July 21, 2019 | 83° F

Deep Treble pays homage to graduating seniors at annual Spring Concert

Photo by Georgette Stillman |

Deep Treble’s two-hour spring concert took place on Friday night in Van Dyck Hall. The event paid homage to the group’s two graduating seniors with a video tribute

Co-ed a capella group Deep Treble held its annual spring concert in Van Dyck Hall to end the school year and celebrate their graduating members last Friday at 8 p.m.

The event was open to students and the public, and about 75 people were in attendance.

Founded in 1998, the student-run group has released five albums, including their recent 2016 album entitled, "41 Jones: The Basement Sessions."

The event was hosted by Erica Lazarow, a School of Arts and Sciences sophomore, and Marquis Reece, a School of Arts and Sciences senior.

There were 15 student performers in total — the concert lasted for about two hours, opening with a performance of Florence + the Machine’s “Dog Days Are Over.”

This spring concert featured an eclectic mix of compositions of new and classic songs from across multiple genres — from Hall and Oates’ “Rich Girl” to “Sweater Weather” from the artist The Neighbourhood. It also included hits from Beyoncé, The Jackson Five and Chance the Rapper, among many other artists.

“All of our awesome arrangements are written by members of the group,” said Mason Satnick, a first-year student in the School of Arts and Sciences.

He said the concert was his first time beatboxing in a performance.

Claire Towell, a Rutgers Business School sophomore and performing member of Deep Treble, explained that the song choices are reflective of the different tastes within the group.
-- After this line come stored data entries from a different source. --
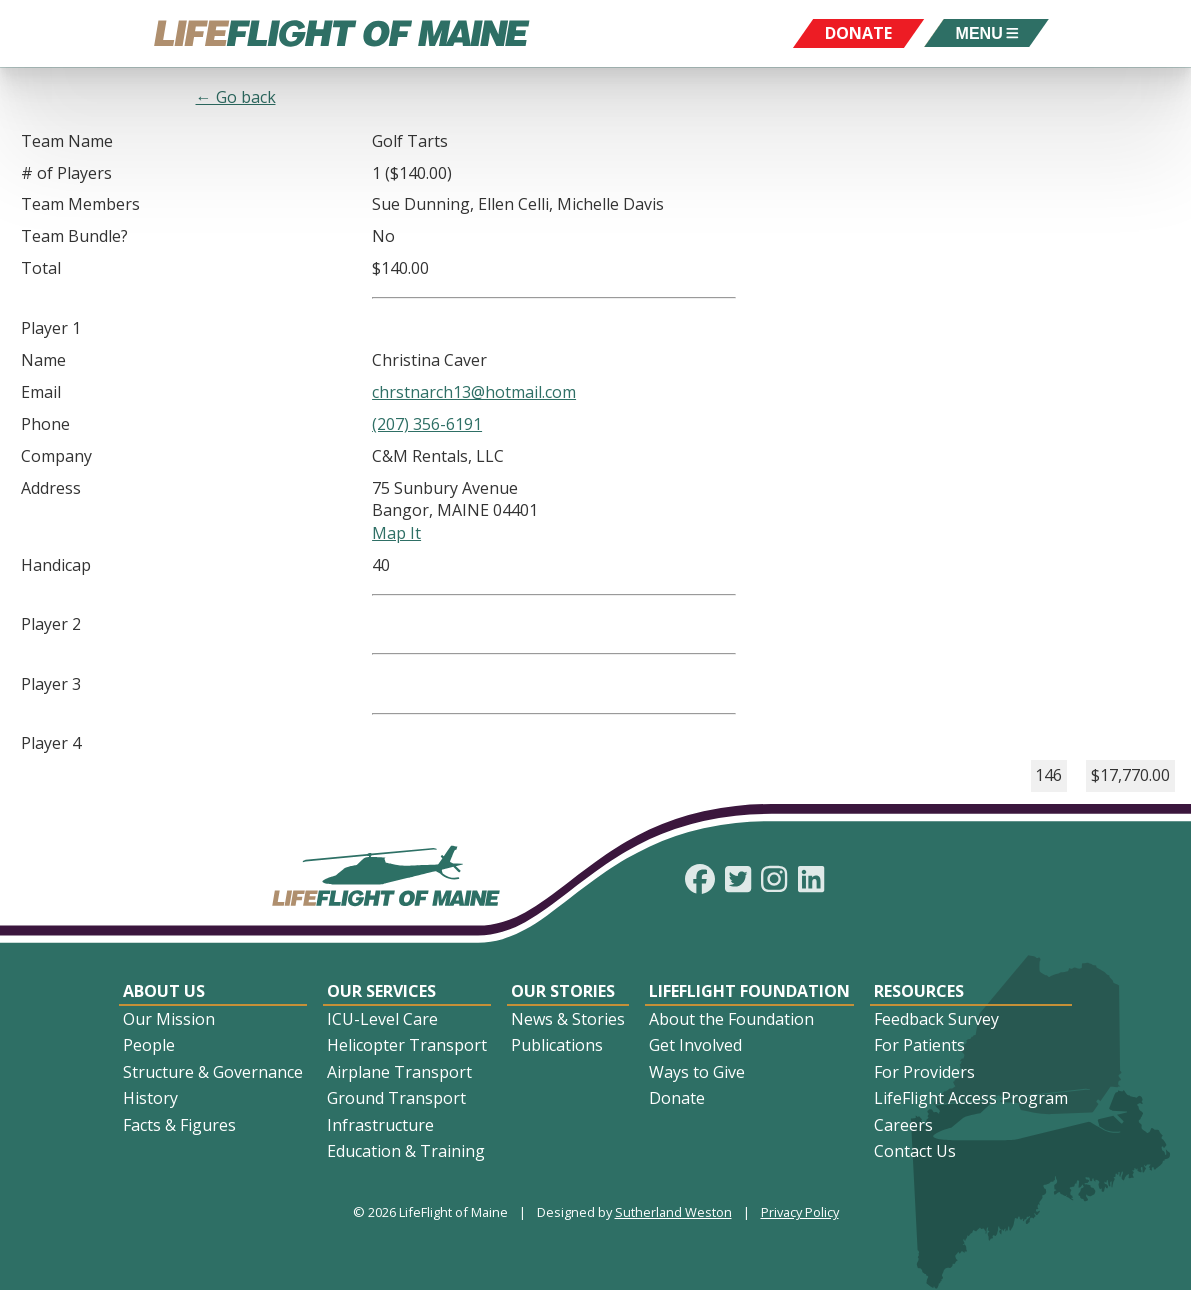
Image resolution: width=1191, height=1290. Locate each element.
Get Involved (695, 1045)
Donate (677, 1098)
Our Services (381, 991)
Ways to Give (697, 1072)
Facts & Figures (179, 1125)
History (150, 1098)
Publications (557, 1045)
During the process of selecting songs for each concert, each member suggests two songs, she said, and everyone votes.

Each of the roughly 15 songs of the concert featured one soloist, who sang the lyrics, while everyone else performed the a capella background.

“For solos, anyone can audition for a song. Then the auditions leave, and the rest of the group has a discussion followed by a blind vote. That way we know that everything is fair, and no one’s feelings get hurt in the process,” she said.
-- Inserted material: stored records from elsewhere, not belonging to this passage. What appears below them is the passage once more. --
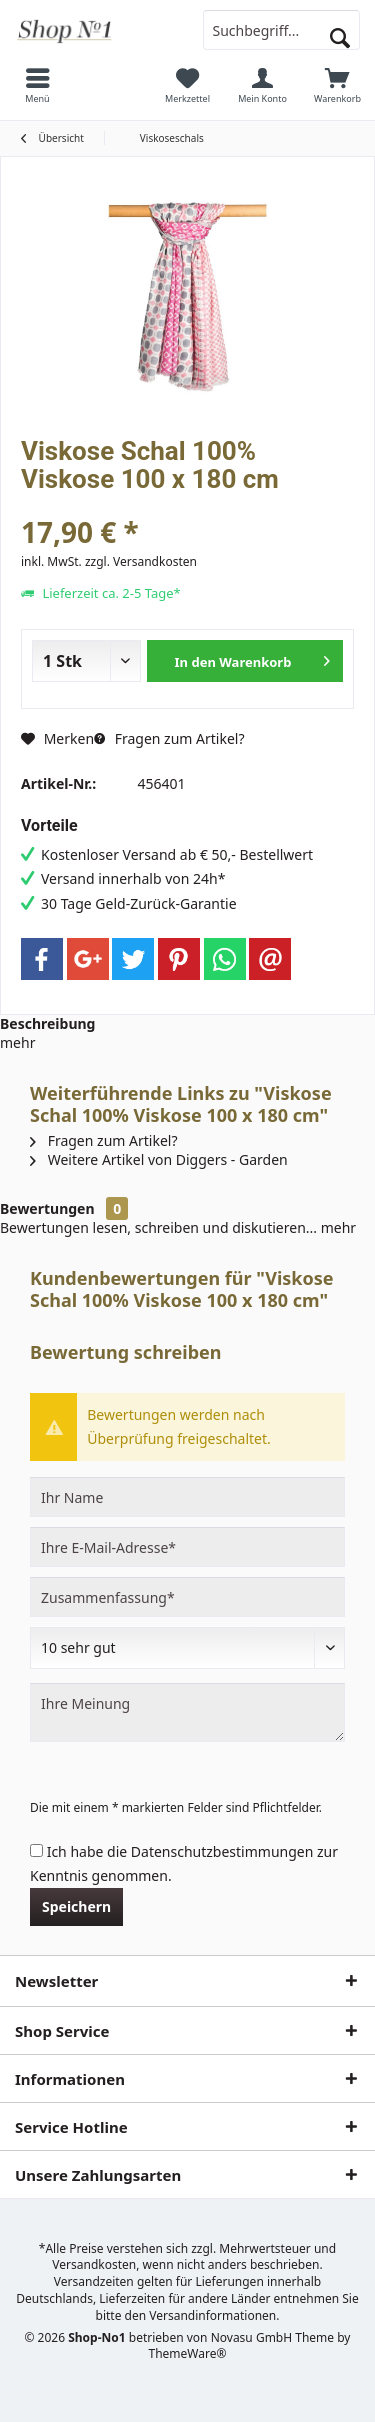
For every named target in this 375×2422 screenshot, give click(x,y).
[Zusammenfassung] (187, 1597)
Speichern (76, 1906)
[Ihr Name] (187, 1497)
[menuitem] (37, 85)
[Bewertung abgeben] (187, 1648)
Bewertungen (47, 1208)
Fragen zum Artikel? (169, 738)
Lazarow said traditionally, at each concert, the group does a tribute to the seniors.

The group showed a video celebrating graduating senior member Reece, as well as School of Arts and Sciences junior Bria Romano, who is also leaving after the semester.

Towell was the group member responsible for recording and editing all the videos shown during the concert. 

“We use the spring concert as a sort of send-off for the seniors,” she said.

The video featured all the members of Deep Treble, allowing them to talk about any memories, and to send a message to Reece and Romano, who were also given a chance to speak about their experiences in the video.

In the recording, Romano said, “(Deep Treble) has been amazing over the past three years. (Deep Treble) gave me a chance to start over.” 

Romano did not enjoy her high school experience, she said. 

“So coming to Rutgers, I knew I had to start over, but in order to do that I had to find my niche, and that’s why I tried out for Deep Treble," Romano said. 

She said that being in the organization allowed her to learn and grow in many aspects beyond music.

Reece also spoke of his positive experience in the organization. 

“(Deep Treble) has been my support system, my place to destress and enjoy making beautiful music,” he said in the video.

After the final student performance, “What You Don’t Do” by Lianne La Havas, the group welcomed Deep Treble alumni in the audience to come onto the stage for a performance of Jason Mraz’s “The Remedy (I Won't Worry),” where several alumni sang the solo parts.

Written in chalk on the blackboard of the lecture hall-turned-stage where the concert took place was the phrase "Run Deep," a saying with special meaning for members of Deep Treble.

“It's always just been our slogan. We always say that our love for each other and our love for music runs deep. It runs deep in our veins like an ocean,” Towell said. “Before every concert, we put our hands in (together) and say ‘Run Deep’ on three. It's basically just a phrase of power, confidence and love."

Christina Gaudino is a School of Arts and Sciences first-year student majoring in public policy. She is a staff writer for The Daily Targum.